EXCERPTED PASSAGE:

- Born: 26 May 1967 (age 59)
- Other name: Shailesh Dattar
- Occupation: Actor
- Years active: 1999–present

= Shailesh Datar =

Indian film, television and stage actor

Shailesh Datar is an Indian film, television and stage actor, who started in Marathi theatre and television. He is best known for playing role of sage Narada in the mythological TV series Devon Ke Dev...Mahadev (2012). Prior to it he gained popularity while playing the role of Moropant Tambe, the father of Rani Lakshmibai in TV series, Jhansi Ki Rani (2009–2011) and in Baba Aiso Varr Dhoondo as the female lead's father, the shows rerun is telecasted on Dangal TV (2010–2012).

== Career ==
He has acted in TV series include, Bandhan Saat Janamon Ka (2008–2009), Aan, Main Teri Parchhain Hoon, Banoo Main Teri Dulhan (2006-2009), and Char Divas Sasuche (2005) on ETV Marathi. He is also known for his role as Ravsaheb, in Marathi play Barrister, written by Jaywant Dalvi and directed by Vikram Gokhale. He also did role of Amatya Ugrasen in Colors TV serial Chakravartin Ashoka Samrat.

==Filmography==
- Ladhaai (1999)
- Bhulwa (2007) as Police Inspector Shivraj Patil
- Raghuveer (2024) as Gopajipant Deshpande
- Gulaabi (2024) as Ashitosh Apte
- Hi Anokhi Gaath (2024)

LIST OF TASKS:
1. Quote the Shailesh Datar profile word for word, starting at "Shailesh Datar is" and ending at "Chakravartin Ashoka Samrat.".
2. Name every film listed under the Filmography heading of the Shailesh Datar profile.

Data drawn from a collection:
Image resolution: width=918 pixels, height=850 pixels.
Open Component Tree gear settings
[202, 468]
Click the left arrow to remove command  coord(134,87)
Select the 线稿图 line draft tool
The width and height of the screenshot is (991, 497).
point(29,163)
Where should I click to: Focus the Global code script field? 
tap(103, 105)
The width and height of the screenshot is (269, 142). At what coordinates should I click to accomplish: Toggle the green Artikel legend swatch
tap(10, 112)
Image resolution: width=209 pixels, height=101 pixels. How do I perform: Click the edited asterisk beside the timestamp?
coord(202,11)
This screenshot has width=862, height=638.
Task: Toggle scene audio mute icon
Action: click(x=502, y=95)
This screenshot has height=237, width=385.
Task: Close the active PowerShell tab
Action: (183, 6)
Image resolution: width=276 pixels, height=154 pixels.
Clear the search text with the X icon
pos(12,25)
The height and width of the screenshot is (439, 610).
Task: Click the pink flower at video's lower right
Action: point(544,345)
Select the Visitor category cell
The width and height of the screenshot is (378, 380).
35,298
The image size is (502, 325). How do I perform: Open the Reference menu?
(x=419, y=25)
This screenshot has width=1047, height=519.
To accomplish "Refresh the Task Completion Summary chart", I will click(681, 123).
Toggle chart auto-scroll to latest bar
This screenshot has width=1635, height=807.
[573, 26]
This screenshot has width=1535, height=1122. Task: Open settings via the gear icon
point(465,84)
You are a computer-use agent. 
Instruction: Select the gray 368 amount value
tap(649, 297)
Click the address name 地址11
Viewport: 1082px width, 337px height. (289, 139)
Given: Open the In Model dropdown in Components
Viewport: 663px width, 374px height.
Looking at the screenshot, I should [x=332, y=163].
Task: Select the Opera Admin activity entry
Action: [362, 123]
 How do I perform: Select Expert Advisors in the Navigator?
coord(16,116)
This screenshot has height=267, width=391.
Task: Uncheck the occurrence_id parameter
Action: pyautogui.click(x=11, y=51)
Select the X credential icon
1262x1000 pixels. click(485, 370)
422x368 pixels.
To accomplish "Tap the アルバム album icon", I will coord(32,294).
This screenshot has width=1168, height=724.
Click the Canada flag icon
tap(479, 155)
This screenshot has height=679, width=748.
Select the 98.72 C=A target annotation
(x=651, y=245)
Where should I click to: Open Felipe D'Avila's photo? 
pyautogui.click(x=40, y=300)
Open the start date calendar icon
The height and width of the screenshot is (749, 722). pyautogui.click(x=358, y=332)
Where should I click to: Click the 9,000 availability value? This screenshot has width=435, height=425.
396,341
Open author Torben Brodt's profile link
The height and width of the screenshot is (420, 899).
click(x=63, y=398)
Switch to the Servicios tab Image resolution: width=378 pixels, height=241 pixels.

RESPONSES PER TASK:
1.
Shailesh Datar is an Indian film, television and stage actor, who started in Marathi theatre and television. He is best known for playing role of sage Narada in the mythological TV series Devon Ke Dev...Mahadev (2012). Prior to it he gained popularity while playing the role of Moropant Tambe, the father of Rani Lakshmibai in TV series, Jhansi Ki Rani (2009–2011) and in Baba Aiso Varr Dhoondo as the female lead's father, the shows rerun is telecasted on Dangal TV (2010–2012).

== Career ==
He has acted in TV series include, Bandhan Saat Janamon Ka (2008–2009), Aan, Main Teri Parchhain Hoon, Banoo Main Teri Dulhan (2006-2009), and Char Divas Sasuche (2005) on ETV Marathi. He is also known for his role as Ravsaheb, in Marathi play Barrister, written by Jaywant Dalvi and directed by Vikram Gokhale. He also did role of Amatya Ugrasen in Colors TV serial Chakravartin Ashoka Samrat.

2.
Ladhaai (1999)
Bhulwa (2007)
Raghuveer (2024)
Gulaabi (2024)
Hi Anokhi Gaath (2024)